O ministro da Casa Civil, Onyx Lorenzoni, afirmou nesta terça-feira (15), que o governo estuda aplicar medidas que possam reduzir os impostos cobrados de quem quer comprar uma arma de fogo no País. A análise sobre a redução dos tributos, no entanto não tem prazo para ser divulgada.
O ministro informou também que o governo analisa possibilidades para a abertura do mercado brasileiro para a produção de armas no país e disse não ver problema em se ter 100% de investimento estrangeiro. Onyx, no entanto, descartou a possibilidade de incentivos fiscais para a produção neste momento.
VALORES
Não houve mudança nos tipos de armas que poderão ser comprados. No Brasil, é possível comprar revólveres calibres 22, 36 e 38; espingardas calibre 20, 28, 36, 32 e 12; rifles calibre 22; carabinas calibre 38; e pistolas calibre 32, 22 e 380.

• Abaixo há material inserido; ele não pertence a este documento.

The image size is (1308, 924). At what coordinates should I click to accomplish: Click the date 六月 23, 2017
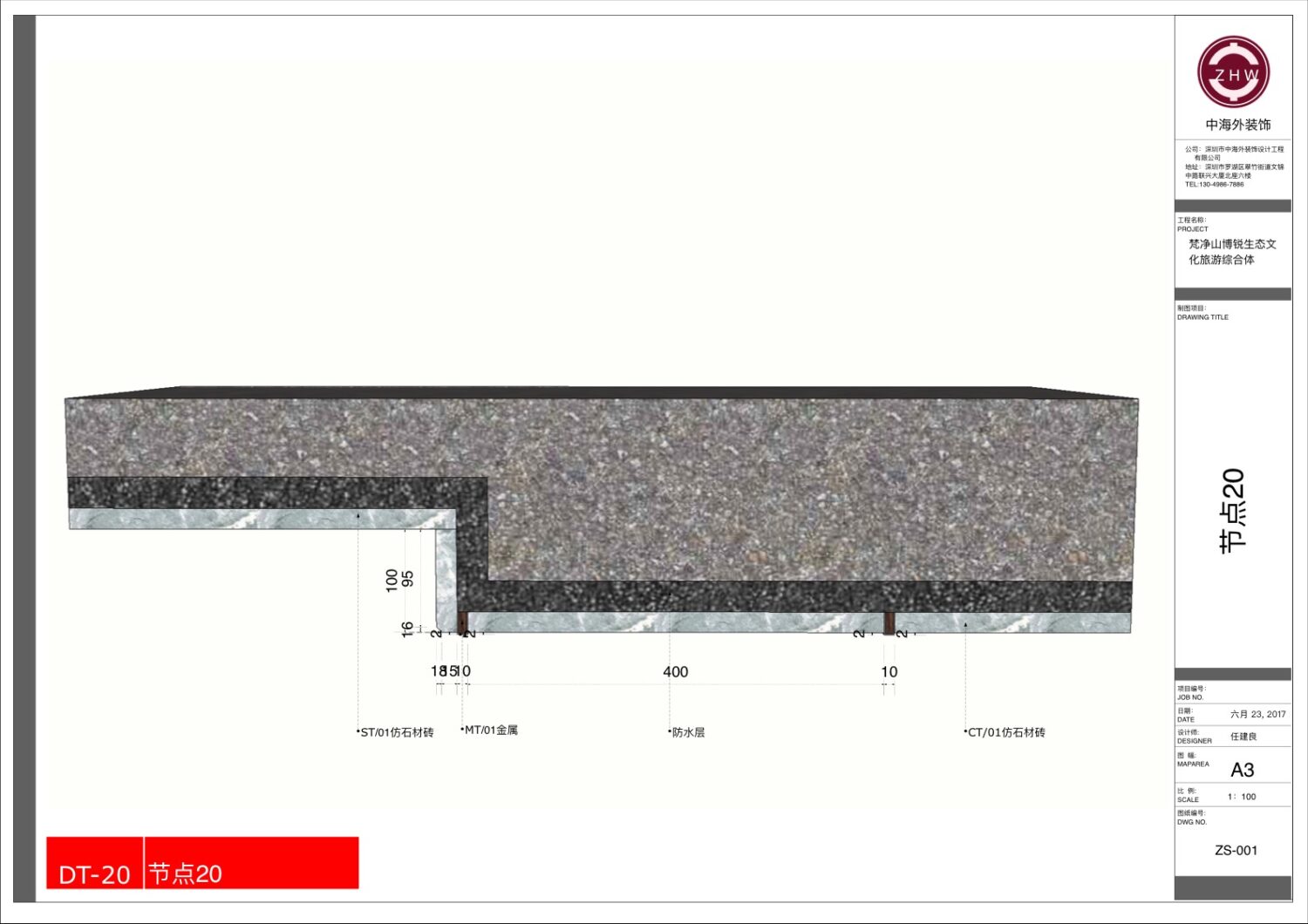point(1257,714)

Em lojas, os valores vão de R$ 1.800 a R$ 6.000. Um curso básico para aprender a atirar não sai por menos de R$ 600 nas principais capitais brasileiras. Há também despesas como as taxas de registro e de renovação do registro (R$ 88 cada); o teste de tiro para registro, cujo valor varia de acordo com o tipo de arma; e o teste psicológico (de R$ 280,87 a R$ 468,12, segundo tabela do Conselho Federal de Psicologia).
De acordo com dados fornecidos pela Polícia Federal, até o começo de 2018, havia quase 650 mil pessoas com registros ativos de posse de arma de fogo.